### [Goal]
Swap "navigation pane" for "sidebar" in the lines from the line containing "Screen dimensions: 553x303" up to and including the line containing "The image size is (312, 203). (x=80, y=122)", leaving everything else unchanged. Reproduce only those lines and omit the pictures.

### [Input rows]

------------------------------------------------------------------------

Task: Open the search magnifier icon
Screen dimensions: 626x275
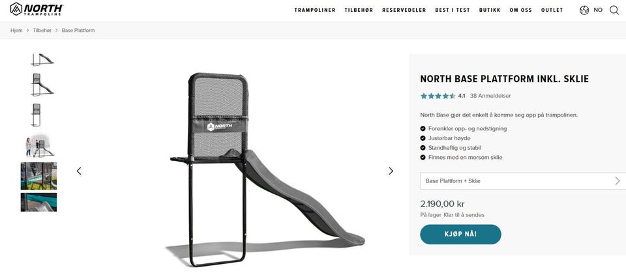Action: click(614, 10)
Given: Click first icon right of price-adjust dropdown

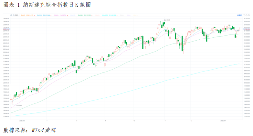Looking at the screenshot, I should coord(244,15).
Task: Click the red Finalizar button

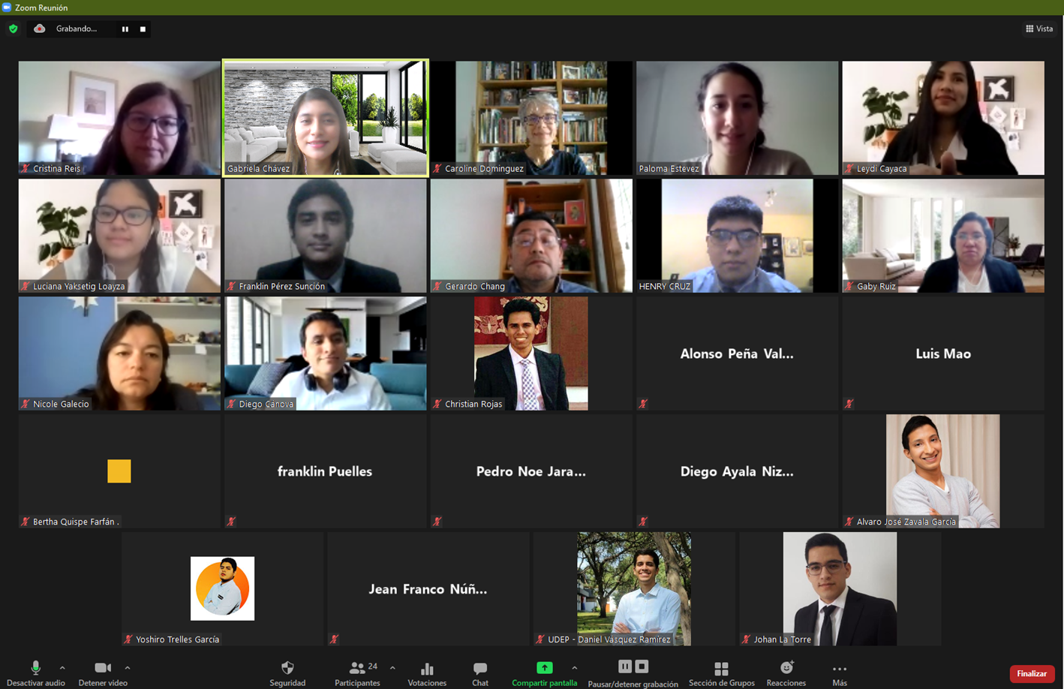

------------------------------------------------------------------------

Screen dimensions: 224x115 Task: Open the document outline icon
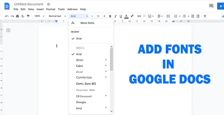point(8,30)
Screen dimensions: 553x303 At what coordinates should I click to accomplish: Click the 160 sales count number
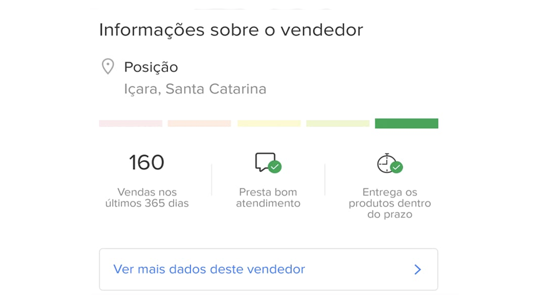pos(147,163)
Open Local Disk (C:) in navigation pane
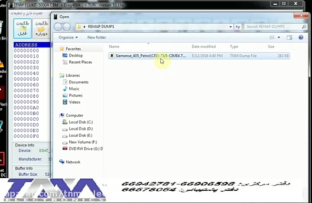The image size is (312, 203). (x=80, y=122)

------------------------------------------------------------------------

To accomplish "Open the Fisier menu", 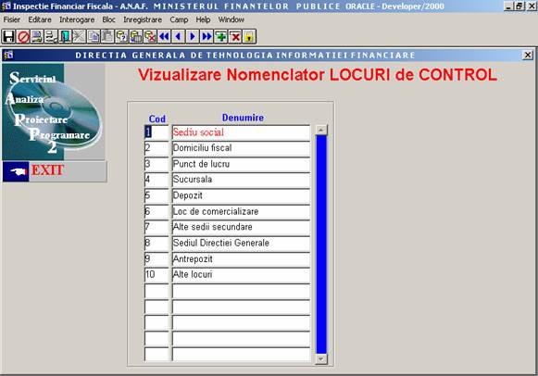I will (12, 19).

------------------------------------------------------------------------

### [Task output]
Screen dimensions: 553x303 At what coordinates should I click to accomplish: Click the 160 sales count number
pos(147,163)
Open Local Disk (C:) in sidebar
The image size is (312, 203). (x=80, y=122)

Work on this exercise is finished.